Minibonds are typically 3 to 5-year bonds that are raised from “the crowd” through crowdfunding platforms, allowing companies to bypass the City and go directly to private investors. Investors typically lend money at a rate anywhere upwards of 4%.
Established companies like John Lewis have used minibonds as a way to raise cash in the past, but the method is increasingly popular with high-risk startups, thanks to the rise of crowdfunding platforms that make it easier to do.
Mexican chain Chilango last year raised £1 million ($1.5 million) in a “Burrito bond” offering on Crowdcube, craft beer maker BrewDog funded part of its latest £25 million ($37.8 million) “Equity for Punks” crowdfunding through a minibond, and east London coffee chain Shoreditch Grind also turned to a minibond to raise £1.5 million ($2.2 million) earlier this year.
But Lynn told Business Insider at Fintech Connect conference in London this week: “I’m particularly concerned about minibonds because I really think investors are not properly evaluating risk versus returns. The problem with venture debt is that you get all the downside and none of the upside.”
Lynn thinks the promise of relatively high returns in an era of record low interest rates is blinding people to just how risky it is to lend money to a startup. What’s more, for the risk they’re taking the returns aren’t that great even if it does work out.
He says: “The problem is, if it doesn’t work out the bondholders are going to get zero. But if it does work out, all they’re going to get is their principle back and a bit of a coupon. I guess philosophically in this space it’s important for people to be compensated for risk with some upside.”
“In the case of a Chilango, it’s established, it’s doing well I’m sure — but it’s still an early stage business, it’s still a long way from being a massive success.”

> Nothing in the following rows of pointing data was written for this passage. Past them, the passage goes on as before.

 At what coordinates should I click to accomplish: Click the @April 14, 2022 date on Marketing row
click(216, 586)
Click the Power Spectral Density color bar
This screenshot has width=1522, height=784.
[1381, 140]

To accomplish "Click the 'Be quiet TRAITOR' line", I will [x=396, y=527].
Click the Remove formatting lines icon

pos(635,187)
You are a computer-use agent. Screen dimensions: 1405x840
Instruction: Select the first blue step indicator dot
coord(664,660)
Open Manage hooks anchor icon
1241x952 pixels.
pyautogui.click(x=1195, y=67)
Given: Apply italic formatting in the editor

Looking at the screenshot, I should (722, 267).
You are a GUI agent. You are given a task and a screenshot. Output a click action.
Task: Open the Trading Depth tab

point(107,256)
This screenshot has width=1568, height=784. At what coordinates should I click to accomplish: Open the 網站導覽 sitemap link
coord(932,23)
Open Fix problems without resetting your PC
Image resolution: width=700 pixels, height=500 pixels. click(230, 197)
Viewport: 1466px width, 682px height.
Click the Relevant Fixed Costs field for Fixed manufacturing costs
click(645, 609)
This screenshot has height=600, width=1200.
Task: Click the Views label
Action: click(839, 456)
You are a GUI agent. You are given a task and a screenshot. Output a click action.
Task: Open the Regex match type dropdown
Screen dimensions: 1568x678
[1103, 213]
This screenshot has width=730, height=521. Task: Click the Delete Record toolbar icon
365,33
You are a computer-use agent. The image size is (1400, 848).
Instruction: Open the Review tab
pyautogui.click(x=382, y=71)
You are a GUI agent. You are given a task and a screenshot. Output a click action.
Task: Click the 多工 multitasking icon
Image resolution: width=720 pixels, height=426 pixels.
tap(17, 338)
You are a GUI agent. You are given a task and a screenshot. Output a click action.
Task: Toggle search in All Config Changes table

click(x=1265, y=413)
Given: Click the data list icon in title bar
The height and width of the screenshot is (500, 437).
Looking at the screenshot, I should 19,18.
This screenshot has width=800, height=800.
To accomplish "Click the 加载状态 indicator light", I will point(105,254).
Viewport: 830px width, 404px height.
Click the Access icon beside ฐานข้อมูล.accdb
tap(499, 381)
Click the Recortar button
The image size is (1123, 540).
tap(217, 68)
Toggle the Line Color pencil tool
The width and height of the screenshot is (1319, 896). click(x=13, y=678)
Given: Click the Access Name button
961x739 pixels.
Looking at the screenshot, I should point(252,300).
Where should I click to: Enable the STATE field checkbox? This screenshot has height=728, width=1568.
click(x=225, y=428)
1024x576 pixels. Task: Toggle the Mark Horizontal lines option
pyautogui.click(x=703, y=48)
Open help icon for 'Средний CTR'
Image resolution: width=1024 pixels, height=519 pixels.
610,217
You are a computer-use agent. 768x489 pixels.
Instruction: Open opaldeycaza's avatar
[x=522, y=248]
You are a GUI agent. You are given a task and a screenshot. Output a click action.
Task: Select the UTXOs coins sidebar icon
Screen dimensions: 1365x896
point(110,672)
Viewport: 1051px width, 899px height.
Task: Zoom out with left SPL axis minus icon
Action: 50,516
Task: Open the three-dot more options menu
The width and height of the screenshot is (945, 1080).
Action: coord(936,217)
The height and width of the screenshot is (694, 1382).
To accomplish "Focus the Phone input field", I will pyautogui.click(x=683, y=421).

City regulator the Financial Conduct Authority warned at the start of the year that: “Minibonds are illiquid and can be high-risk, as the failure rate of small businesses is high.”
Not only is there a greater risk of failure, in many cases these investors have even less protection than if they bought a regular bond. Reuters pointed out last year that Chilango’s first “Burrito bond” carried “none of the protection professional investors demand when lending to junk-rated companies” and was supported by a “flimsy document [that] provides limited financial information.”
Lynn says: “I think in some cases, particularly with minibonds, I think they’re being marketed as something a little different to what they are. I would like to see a little bit more focus on making sure we get the financial communications a little bit more accurate.
“I think that the impression is being created that they’re safer than they are. When people think about debt, think about making a loan to somebody, the instinctive reaction is that this is going to be a pretty safe bet.”
But he added: “The notion of affinity investing — the notion of giving people the chance to invest in things they like and care about and want to be a part of — is not in itself a bad thing.
“To the extent that people are backing Chilango’s Burrito bond because they like their burritos, that’s not in and of itself a bad thing. Where I get concerned are where the economic terms are so far out of whack with the economic risks.”
Seedrs only lets people buy equity in startups, which Lynn says he feels gives people adequate upside as there stand to make more money if the company does well. Seedrs also clearly states all the risks involved.
Lynn says: “We’ve stayed away from minibonds and debt instruments generally on the basis that we think it makes much more sense for investors to have full upside. I worry with the minibonds that the long-term returns are going to be disappointing.”